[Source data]
*** Begin section ***
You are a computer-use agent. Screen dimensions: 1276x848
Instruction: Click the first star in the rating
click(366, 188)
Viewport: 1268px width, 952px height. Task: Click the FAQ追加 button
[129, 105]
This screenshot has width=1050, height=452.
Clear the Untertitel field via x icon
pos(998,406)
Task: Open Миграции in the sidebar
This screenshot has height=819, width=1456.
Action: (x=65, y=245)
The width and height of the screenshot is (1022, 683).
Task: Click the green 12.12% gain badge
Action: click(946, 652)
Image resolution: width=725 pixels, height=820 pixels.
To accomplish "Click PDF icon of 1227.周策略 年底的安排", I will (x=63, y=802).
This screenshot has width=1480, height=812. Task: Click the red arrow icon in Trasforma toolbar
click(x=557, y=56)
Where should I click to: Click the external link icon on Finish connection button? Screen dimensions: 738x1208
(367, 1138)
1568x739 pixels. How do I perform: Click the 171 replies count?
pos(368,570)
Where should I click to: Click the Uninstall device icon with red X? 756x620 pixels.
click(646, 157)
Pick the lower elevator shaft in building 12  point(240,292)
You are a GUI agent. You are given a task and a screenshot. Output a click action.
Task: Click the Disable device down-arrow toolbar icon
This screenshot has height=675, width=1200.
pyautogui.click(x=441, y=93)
*** End section ***
[What is expected]
Give the lines from the one containing "Clear the Untertitel field via x icon" through the end of the entries again, exactly as written and with no other lines.

[Answer]
Clear the Untertitel field via x icon
pos(998,406)
Task: Open Миграции in the sidebar
This screenshot has height=819, width=1456.
Action: (x=65, y=245)
The width and height of the screenshot is (1022, 683).
Task: Click the green 12.12% gain badge
Action: click(946, 652)
Image resolution: width=725 pixels, height=820 pixels.
To accomplish "Click PDF icon of 1227.周策略 年底的安排", I will (x=63, y=802).
This screenshot has width=1480, height=812. Task: Click the red arrow icon in Trasforma toolbar
click(x=557, y=56)
Where should I click to: Click the external link icon on Finish connection button? Screen dimensions: 738x1208
(367, 1138)
1568x739 pixels. How do I perform: Click the 171 replies count?
pos(368,570)
Where should I click to: Click the Uninstall device icon with red X? 756x620 pixels.
click(646, 157)
Pick the lower elevator shaft in building 12  point(240,292)
You are a GUI agent. You are given a task and a screenshot. Output a click action.
Task: Click the Disable device down-arrow toolbar icon
This screenshot has height=675, width=1200.
pyautogui.click(x=441, y=93)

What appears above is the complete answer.